Origin : Dominican Republic
Format : Figurado
Size : 4.875 x 46/60
Wrapper : Connecticut Broadleaf Maduro
Binder : Dominican Republic
Filler : Dominican Republic
Price : MSRP: $8.50 each
Waking this morning and stepping outside to grab the mail, I was greeted by a refreshing burst of crisp air. We have been experiencing some fantastic weather lately (goodbye snow?) and I made a resolution to pick a great stick to usher in this beautiful day. Running through an inventory of my desktop humidor, it hit me which stick I was craving. I won a certain contest recently, involving the identification of famous moustaches. The BOTL hosting it was very generous and one of the sticks I received from him was an Arturo Fuente Hemingway Work of Art Maduro. So as the sun reached its zenith, I grabbed my supplies, set up camp in its warm glow and prepared to enjoy my first cigar from Fuente’s Hemingway line.
This cigar is one that has always caught my eye because of its unique figurado shape. The foot is closed into a small nub known as a perfecto foot, which allows for easy lighting and encourages a straight burn. Just past that point, the cigar boasts a ring gauge of 60. The barrel is tapered towards the head of the cigar until it reaches a gauge of 46 and ends in a pointed cap. Definitely an attention grabber, this cigar’s shape has since been copied by several manufacturers.
Holding the cigar up to the light, the dark maduro wrapper glistens from a significant level of oils. Although the toothy texture gives the wrapper a rugged appearance, it seems well constructed. There is one sizable vein that should not post a large problem but does make itself known. Bringing the stick to eyelevel, the head meets my cutter’s guillotine blades leaving behind an even slice with no hang-ups.

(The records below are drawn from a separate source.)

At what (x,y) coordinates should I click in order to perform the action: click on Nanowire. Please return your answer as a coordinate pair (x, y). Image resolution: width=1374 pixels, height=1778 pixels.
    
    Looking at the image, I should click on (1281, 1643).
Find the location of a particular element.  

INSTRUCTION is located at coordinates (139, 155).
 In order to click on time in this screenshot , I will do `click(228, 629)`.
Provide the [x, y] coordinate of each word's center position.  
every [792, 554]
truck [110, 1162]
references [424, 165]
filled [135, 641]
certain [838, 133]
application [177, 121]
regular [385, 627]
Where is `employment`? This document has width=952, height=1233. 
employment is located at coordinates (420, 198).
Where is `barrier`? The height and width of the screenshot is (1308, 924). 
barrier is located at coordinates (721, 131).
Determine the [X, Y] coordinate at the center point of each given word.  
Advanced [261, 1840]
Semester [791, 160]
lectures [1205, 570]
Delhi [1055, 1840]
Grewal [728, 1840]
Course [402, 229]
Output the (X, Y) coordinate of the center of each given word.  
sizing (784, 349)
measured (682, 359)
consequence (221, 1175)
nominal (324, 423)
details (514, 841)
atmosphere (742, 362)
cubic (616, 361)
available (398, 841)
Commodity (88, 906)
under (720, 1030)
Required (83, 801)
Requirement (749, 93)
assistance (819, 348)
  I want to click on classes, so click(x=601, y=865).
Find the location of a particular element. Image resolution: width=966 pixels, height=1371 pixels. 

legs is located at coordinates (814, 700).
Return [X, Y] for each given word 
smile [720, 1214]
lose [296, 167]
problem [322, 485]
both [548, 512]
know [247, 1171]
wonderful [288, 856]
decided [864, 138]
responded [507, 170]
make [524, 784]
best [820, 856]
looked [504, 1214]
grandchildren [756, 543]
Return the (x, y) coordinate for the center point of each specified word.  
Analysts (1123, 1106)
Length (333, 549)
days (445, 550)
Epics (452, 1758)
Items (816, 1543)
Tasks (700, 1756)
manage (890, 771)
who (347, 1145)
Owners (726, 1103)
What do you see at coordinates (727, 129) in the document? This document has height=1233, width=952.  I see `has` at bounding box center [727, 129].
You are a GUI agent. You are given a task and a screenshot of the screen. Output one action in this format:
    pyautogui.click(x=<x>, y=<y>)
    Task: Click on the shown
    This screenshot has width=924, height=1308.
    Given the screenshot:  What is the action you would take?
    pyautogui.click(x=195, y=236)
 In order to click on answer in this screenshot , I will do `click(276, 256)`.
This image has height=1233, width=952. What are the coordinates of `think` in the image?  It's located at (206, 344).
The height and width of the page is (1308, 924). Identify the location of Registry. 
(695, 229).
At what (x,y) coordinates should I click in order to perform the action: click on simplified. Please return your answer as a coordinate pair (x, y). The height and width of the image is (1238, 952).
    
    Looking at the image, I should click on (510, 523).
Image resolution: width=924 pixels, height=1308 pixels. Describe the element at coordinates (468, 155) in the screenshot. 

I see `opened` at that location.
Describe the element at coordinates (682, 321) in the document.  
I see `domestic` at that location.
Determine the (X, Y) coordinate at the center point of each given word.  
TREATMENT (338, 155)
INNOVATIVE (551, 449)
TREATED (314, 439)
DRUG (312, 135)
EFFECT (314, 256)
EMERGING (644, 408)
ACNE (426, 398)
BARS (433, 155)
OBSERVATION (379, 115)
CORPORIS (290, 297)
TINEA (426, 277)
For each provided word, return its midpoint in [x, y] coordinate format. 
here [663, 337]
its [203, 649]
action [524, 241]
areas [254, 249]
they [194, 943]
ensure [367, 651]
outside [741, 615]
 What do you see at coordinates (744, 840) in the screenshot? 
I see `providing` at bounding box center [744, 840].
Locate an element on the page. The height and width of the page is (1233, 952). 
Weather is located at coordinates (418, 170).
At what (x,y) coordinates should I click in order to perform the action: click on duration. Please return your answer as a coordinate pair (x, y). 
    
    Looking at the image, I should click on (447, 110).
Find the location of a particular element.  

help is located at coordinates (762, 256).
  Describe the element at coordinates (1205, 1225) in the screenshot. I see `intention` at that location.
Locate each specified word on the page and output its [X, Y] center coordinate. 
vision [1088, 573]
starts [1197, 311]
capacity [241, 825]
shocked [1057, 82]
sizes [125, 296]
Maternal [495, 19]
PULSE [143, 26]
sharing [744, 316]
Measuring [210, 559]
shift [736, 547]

Prelight, the only real flavors that I pick up on are tobacco and earth. Excited to get this one started, I easily toast the end to get it underway; point perfecto foot. The first puffs that come off of this one are extremely sweet. Underneath that sweetness is that signature coffee flavor found in most of the maduros I have tried. When these two flavors combine, it reminds me of a cup of coffee that someone has dumped far too much raw sugar into. Personally, overly sweet flavors do not sit at all well with me and certainly detracts from the appeal. This flavor profile remains for about half of an inch, where the gauge begins to taper and then the sweetness mellows out. Thankfully, the coffee flavor is allowed to become more prominent and the sweet taste compliments rather than overpowers.
From beginning to end, the burn is pretty straight. The one vein that was present at the start did cause some unevenness to occur but rotating the cigar and moistening the faster burning area kept it on an even course. Just at the halfway mark as the burn closed in on the 46 gauge point, a spiced flavor replaced the sweet. For the remainder of this smoke the two gently seesawed back and forth with neither really overshadowing nor competing with the other. The spice did finally take over during the last inch or so to finish this out.
Overall, this was an enjoyable smoke. The biggest thing that detracted from it was the overly potent in-your-face sweetness that started this cigar off. The coffee and spice combined with the subtle sweetness was much more favorable in my opinion. Also, the shape of the cigar takes the more mellow flavors that start the smoke and slowly blends them into a spicier profile towards the end leading to a more complex smoke than what might be available in a standard vitola, say a robusto. In all honesty, the shape does also work quite hard at grabbing your attention. With limited release on these, if you can get them at MSRP they are a pretty good buy but I would not pay much more over that.